GSK, The Winning Combination Participate in NAD Forum

New York, NY – Oct. 28, 2008 – The National Advertising Division of the Council of Better Business Bureaus has recommended that The Winning Combination discontinue certain advertising claims for the company’s Resolve Stop Smoking Aid, including claims made in testimonials.

 NAD, the advertising industry’s self-regulatory forum, examined advertising claims made on product packaging and in Website advertising following a challenge by GlaxoSmithKline Consumer Healthcare, a maker of competing smoking-cessation aids.

 NAD reviewed claims on product packaging that include:

  • “STOP SMOKING Naturally In As Little As 3 Weeks”
  • “Clinically Tested to Help You: Stop Smoking Once and for All”
  • “The Natural Stop Smoking Aid”
  • “[Resolve is] the only smoking cessation product with patent pending Cestemenol 350 , tested and clinically proven to help gradually reduce the amount you smoke.”

 NAD also examined Website advertising claims, including:

  • “The Natural Way to STOP SMOKING in As Little As 3 weeks, Without quitting Cold Turkey!”
  • “Scientific Testing Proves Resolve TM Can Help You Stop Smoking Naturally With Far Less Stress & Anxiety”
  • “Clinically tested stop smoking results”
  • “Stop smoking with far less anxiety”
  • “Eventually [after starting Resolve] you’ll get to the point where any desire to smoke is completely eliminated!”
  •  “Resolve can be used as often as needed without any problems”
  • “Resolve dramatically reduces the symptoms associated with smoking cessation.  Many users have commented that they had no desire to smoke by the end of the program.”
  • “There are no known side effects while using RESOLVE with Cestemenol 350”
  • “In clinical trials, 67% of Resolve users were smoke free after 12 months.  Your chances of going smoke free with Resolve are very good”
  • “You don’t have to quit cold turkey like the other products on the market.  You know the ones you’ve probably tried with not-so-good results.”
  • “…clinical studies using Resolve allowed people to stop smoking completely in as little as 3 weeks.  You could be next.”
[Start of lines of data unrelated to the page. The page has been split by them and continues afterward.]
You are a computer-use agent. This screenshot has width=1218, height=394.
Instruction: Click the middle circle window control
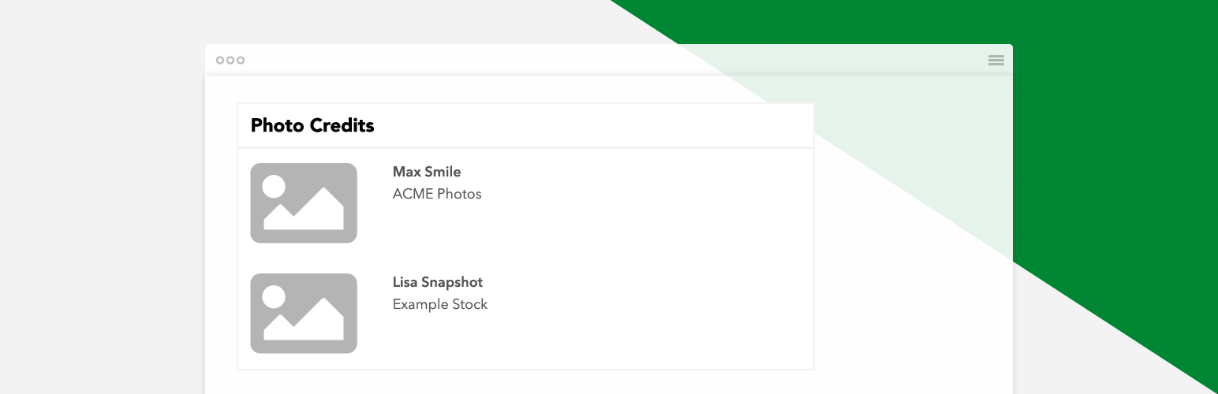230,60
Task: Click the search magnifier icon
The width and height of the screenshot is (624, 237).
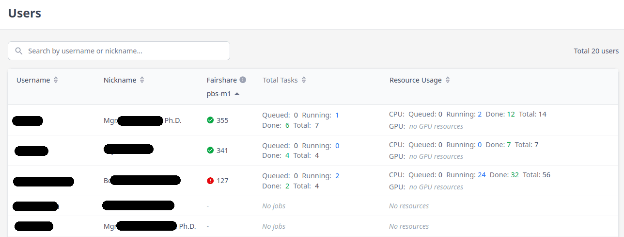Action: point(19,51)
 As part of its inquiry, NAD reviewed evidence offered by the advertiser, including a clinical study and two U.S. Patents. NAD determined that the study provided a limited form of evidence for the role of ethyl maltol, the key ingredient in the Resolve product, in reducing cigarette consumption. However, NAD determined that the study was insufficient to support the broad “smoking cessation” claims made for Resolve or the establishment claims that the product was “clinically proven.”

NAD recommended that advertiser’s establishment claims and broad efficacy claims, including those made in the form of testimonials, be discontinued. 

NAD further determined that the advertiser did not establish, by competent and reliable evidence, that users of Resolve experience less stress or anxiety than users of competitive smoke cessation products and recommended that the advertiser discontinue the claim: “You don’t have to quit cold turkey like the other products on the market. You know the ones you’ve probably tried with not-so-good results.” 

Finally, NAD determined that the advertiser had a reasonable basis for claiming that Resolve had natural ingredients, but recommended that the advertiser discontinue claims that the product has been proven to be safe and that “Resolve can be used as often as needed without any problems.”

The company, in its advertiser’s statement, that while it “disagrees with the NAD assessment and recommendations, as a cooperative measure, it will accede to the requests of the NAD and make the requested changes.”